The offer will relieve some serious pressure for city officials who are under a March 8 deadline to secure the financing. According to Bruce, the city has $11.9 million in notes that must be paid on March 10 to avoid default. The city's junk bond status means the debt comes with no insurance and has made securing investors a challenge. Bruce and Fontaine have worked to pick up purchasers with a sales pitch.
"We have a pretty canned one hour presentation we've done a number of times," Bruce told the Council Monday night. The finance director and mayor have held multiple teleconferences on the issue from City Hall.
Some objections to the city's plans were presented at the council meeting by Albert Brien, who questioned the legality of the council's decision to add an additional $1.5 million dollars to the bond to resolve cash flow issues with the school department.
"I don't believe what was enacted is in fact statutorily correct," Brien said. "The one and a half million to the school department... under generally accepted accounting principals and practices, this does not meet the definition of a deficit. This is not a deficit - this is a cash management issue. It's a payable and a liability, and that's it."
"You're taking a zero percent liability and converting it to a six percent liability - it doesn't make sense. This one and a half million dollars is going to cost us over four hundred thousand in interest." Brien indicated the decision could be challenged.
Bruce responded that bond council attorneys had verified the legitimacy of the action and a Feb. 7 letter by attorney Ellen Corneau stated that "an acceptable use of the funding bond is for payment to the school department."
"We can't borrow short-term anymore this fiscal year. We have been called for by our auditors to get rid of this humongous $3.7 million liability to the school and this bond gives us a pretty direct way of doing it," Bruce said.
"In the purest form the school would have no cash of its own. It is in our interest to put ourselves in the position that immediate cash flow is not at risk," Council President John Ward added. "We are protecting ourselves from cash flow deficiencies. We do not have a pure Generally Accepted Accounting Principles deficit, we have a deficit plus a high risk of cash flow deficiency that would compromise the integrity of our financial statements and therefore, our ability to turn this thing around."
"There are some people in this community that are of the opinion that this should have gone to vote. It's a matter of principle," said Brien.
Councilwoman Suzanne Vadenais asked Bruce what would happen if the decision were challenged in court.
"We'll default. Whether the state would come in here and take over our public safety, fire and police... that might happen, based on what we've seen a little of in the past"
"The default would bring years of set-back to the city, when right now the plan as it stands, the deficit funding bond solution gets the city back into a normal financial profile in due time. After two years we should receive our investment bond rating back," Bruce said.
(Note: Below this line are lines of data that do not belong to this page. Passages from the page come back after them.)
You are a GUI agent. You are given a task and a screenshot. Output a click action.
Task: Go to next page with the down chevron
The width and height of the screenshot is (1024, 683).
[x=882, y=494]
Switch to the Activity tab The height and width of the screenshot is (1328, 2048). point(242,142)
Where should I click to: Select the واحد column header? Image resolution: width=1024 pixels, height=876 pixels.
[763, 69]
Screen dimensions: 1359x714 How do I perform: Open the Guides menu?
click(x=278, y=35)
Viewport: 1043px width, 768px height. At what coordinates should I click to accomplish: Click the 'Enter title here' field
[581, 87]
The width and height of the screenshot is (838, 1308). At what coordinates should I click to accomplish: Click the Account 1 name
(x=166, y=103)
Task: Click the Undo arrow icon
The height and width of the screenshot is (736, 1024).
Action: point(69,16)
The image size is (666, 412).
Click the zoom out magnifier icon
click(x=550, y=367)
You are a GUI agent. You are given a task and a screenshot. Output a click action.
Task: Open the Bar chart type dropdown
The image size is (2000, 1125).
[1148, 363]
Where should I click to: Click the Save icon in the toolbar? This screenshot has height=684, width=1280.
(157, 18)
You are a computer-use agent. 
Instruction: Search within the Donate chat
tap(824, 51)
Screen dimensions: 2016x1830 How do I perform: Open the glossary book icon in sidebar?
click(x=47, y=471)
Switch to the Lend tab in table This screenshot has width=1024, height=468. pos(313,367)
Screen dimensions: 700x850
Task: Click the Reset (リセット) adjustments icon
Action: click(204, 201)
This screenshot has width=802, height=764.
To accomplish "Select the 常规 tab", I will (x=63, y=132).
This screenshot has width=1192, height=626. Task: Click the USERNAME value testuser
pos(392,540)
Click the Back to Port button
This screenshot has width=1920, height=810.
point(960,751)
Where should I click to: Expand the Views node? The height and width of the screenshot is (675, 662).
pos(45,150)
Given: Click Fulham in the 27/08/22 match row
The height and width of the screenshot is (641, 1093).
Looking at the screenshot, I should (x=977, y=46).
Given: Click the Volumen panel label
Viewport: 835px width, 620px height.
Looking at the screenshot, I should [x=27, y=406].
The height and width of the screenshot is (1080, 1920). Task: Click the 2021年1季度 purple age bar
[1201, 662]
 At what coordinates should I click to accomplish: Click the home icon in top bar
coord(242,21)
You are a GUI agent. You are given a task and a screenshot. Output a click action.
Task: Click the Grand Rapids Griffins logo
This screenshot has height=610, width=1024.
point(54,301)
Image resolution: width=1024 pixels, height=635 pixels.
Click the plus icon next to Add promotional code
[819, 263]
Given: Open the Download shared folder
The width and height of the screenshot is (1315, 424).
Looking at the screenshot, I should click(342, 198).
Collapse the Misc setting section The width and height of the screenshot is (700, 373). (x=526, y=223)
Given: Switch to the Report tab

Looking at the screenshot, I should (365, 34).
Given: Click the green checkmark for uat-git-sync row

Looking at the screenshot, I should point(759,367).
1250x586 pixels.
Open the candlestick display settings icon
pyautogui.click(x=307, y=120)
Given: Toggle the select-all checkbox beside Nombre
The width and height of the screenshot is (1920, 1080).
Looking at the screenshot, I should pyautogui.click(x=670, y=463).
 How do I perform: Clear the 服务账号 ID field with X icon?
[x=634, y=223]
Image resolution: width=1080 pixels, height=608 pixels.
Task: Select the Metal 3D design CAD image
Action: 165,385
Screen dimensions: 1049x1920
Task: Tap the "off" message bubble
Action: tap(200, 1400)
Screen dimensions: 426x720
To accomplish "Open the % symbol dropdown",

"Commitments from the brokerage houses are already being made. So those would have to be uprooted if we ever had to go through the shear madness and stupidity of a court challenge."
"Make no mistake, a default is a very serious issue and why anyone would want to trigger something of that nature, I'm not sure," said Fontaine.
The council is expected to discuss the city's financial outlook for the rest of the year at a work session next Monday.